NervousFrog58 it seems to be this failure will repeat - wouldn't it make more sense to fix your code so that such errors would not happen and not restart a failing experiment?
yes , either a code snippet or a builtin flag.
im using clearml==1.6.2
package and we are running version: 1.1.1-135 • 1.1.1 • 2.14
in the server.
in term of logs im getting :2022-07-07 16:33:59 [W 2022-07-07 16:33:59,801] Trial 8 failed, because the value None could not be cast to float. 2022-07-07 16:33:59 OptunaObjective result metric=None, iteration None 2022-07-07 16:33:59 [W 2022-07-07 16:33:59,920] Trial 11 failed, because the value None could not be cast to float. 2022-07-07 16:34:00 OptunaObjective result metric=None, iteration None
which is fine, the trials should have failed, im just looking for a way to restart them
I see... If you intercept them in your code, you can actually re-enqueue you code at that time...
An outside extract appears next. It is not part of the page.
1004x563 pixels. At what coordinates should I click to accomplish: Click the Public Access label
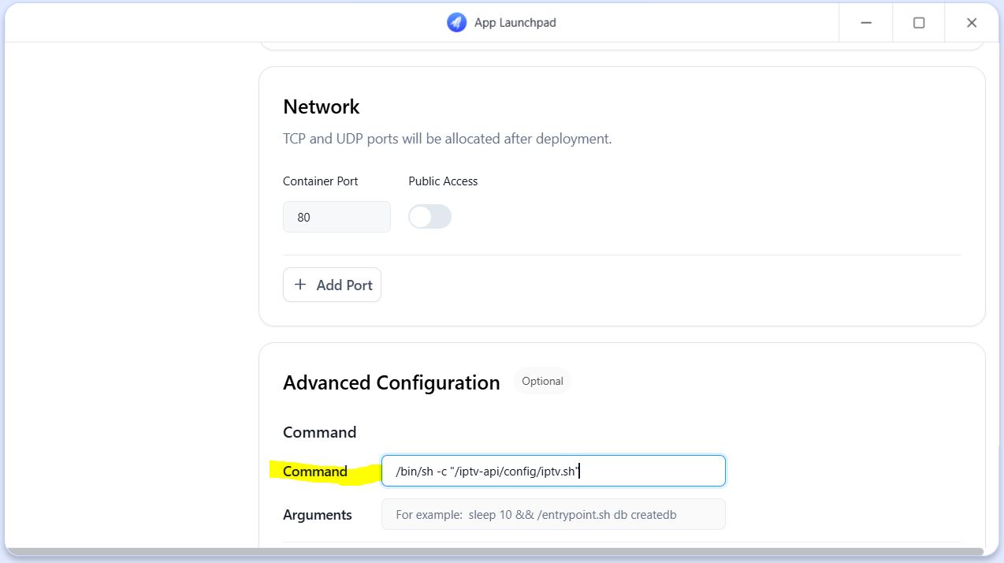tap(443, 181)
the code is fine, these failures happen because of external circumstances that cannot be controlled
hi NervousFrog58
Can you share some more details with us please ?
Do you mean that when you have an experiment failing, you would like to have a snippet that reset and relaunch it, the way you do through the UI ?
Your ClearML packages version, and your logs would be very userful too 🙂